His fingers tightened around the phone, and the pizza suddenly seemed the weight and size of a boulder in his stomach. He dropped the rest of the piece in the trash can in the utility room, then wiped his fingers on his shirt. “There must be—”
“No mistake. Ellen Chase, born thirty years ago in Atlanta, died sixteen years ago in a pile-up on I-20, same city. Then, five years later, same name, same Social Security number, began attending the University of South Carolina, working at a posh restaurant in Charleston, then running a restaurant in Copper Lake.” The triumph in Kiki’s voice made it more annoying than usual. So did the distrust. “Find out who she is, Tommy, or bring her in. Better yet, forget asking and I’ll bring her in. In handcuffs and leg irons.”
“You know what you can do with your handcuffs and your leg irons. I’ll call you back.”
He shut the phone too hard, then turned to look at Ellie. She’d rinsed the dishes and stacked them neatly in the sink, thrown away the dirty napkins and pizza crusts and wiped the counters and the table with a damp cloth.

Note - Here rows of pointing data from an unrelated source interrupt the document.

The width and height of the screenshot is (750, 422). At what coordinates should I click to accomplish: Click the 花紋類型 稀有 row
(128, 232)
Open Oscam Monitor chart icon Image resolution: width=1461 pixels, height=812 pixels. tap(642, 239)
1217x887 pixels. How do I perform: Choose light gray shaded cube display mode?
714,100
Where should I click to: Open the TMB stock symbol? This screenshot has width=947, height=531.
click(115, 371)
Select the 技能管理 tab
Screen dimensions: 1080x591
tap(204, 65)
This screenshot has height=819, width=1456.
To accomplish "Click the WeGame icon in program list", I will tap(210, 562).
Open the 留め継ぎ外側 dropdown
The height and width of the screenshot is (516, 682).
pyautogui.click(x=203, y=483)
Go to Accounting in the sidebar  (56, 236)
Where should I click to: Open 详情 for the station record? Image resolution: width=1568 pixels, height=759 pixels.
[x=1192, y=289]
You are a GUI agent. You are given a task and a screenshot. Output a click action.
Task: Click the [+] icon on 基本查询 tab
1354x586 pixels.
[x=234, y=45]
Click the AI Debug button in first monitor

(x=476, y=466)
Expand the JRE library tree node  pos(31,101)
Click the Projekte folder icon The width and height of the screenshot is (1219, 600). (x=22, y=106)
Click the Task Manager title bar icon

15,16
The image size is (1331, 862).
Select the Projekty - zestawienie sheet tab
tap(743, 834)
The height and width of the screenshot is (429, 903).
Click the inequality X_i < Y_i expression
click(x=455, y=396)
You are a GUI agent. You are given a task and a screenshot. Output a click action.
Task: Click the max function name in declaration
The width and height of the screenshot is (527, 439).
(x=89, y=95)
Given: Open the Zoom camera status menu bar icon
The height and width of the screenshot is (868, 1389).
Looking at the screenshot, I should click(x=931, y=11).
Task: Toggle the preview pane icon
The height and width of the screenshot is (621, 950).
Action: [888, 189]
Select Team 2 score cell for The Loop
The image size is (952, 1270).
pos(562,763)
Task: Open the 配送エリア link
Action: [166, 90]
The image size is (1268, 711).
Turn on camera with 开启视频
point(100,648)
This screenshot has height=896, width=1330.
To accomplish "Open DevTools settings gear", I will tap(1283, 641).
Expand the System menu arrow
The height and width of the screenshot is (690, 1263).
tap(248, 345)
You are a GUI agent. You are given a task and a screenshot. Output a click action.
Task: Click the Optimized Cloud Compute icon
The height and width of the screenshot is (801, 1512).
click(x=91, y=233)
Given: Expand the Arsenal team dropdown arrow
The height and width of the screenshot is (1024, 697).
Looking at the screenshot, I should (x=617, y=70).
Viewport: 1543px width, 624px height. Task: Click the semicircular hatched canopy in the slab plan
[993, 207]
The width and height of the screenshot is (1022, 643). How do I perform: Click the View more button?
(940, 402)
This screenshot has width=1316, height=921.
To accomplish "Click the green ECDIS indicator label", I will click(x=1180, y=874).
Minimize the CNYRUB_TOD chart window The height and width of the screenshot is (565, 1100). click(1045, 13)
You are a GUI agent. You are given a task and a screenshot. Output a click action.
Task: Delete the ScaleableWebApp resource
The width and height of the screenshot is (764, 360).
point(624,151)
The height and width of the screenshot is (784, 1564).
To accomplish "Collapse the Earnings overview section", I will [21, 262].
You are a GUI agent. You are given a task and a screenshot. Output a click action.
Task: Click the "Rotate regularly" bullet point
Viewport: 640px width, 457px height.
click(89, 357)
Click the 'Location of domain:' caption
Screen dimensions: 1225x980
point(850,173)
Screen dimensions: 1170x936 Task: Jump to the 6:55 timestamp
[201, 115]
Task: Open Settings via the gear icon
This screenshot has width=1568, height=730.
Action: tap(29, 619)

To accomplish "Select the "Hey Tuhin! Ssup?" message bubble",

Now she squirted lotion from the bottle beside the sink—her brand, her bottle—into her hands and waited for him to say or do something.
He wanted to believe Kiki was wrong, but running a name and Social Security number was simple enough for a monkey to do. If the computer said the Ellen Leigh Chase belonging to that number was dead, she was dead.
So who the hell was standing in his kitchen? Who the hell had he been in love with all this time?
More lies. Bigger lies.
He’d thought she wasn’t capable of murder, but how could he know that when he didn’t even know something as simple as her name?
But Martha Dempsey had known. Martha had known her name, her past, all the secrets she’d done such a damn good job of hiding. Martha had been a threat to those secrets, and now she was dead.
Ellie rubbed the last bit of lotion into her skin, then hugged her middle. “I take it that was bad news. Is Kiki on her way to arrest me?”
He began walking toward her, his steps measured, his muscles taut. “She may not have to. I may do it myself.” In as conversational a tone as he could manage, he asked, “Who are you?”
She didn’t blush like most people. Her cheeks turned a delicate shade of rose that, rather than guilt or embarrassment, damn near screamed out innocence. Any rational person would look at her—her blond hair, big brown eyes, that pretty little flush—and know she couldn’t possibly have any deep, dark secrets, certainly none that could lead to murder. Any discerning person would trust her in all the things that mattered, and all the things that didn’t matter, too.
But she’d been lying since the day she’d come to Copper Lake. I’m Ellie Chase. Her first words to virtually everyone she’d met, including him, had been a lie.
When he came near, she took a step back, continuing to retreat as he advanced. The counter stopped her; she could go no farther, but he kept moving until she was trapped, his prisoner, cabinets at her back, his body in front, his arms at her sides. His face was so close to hers that she blinked, having trouble focusing, but that just made him move a breath closer.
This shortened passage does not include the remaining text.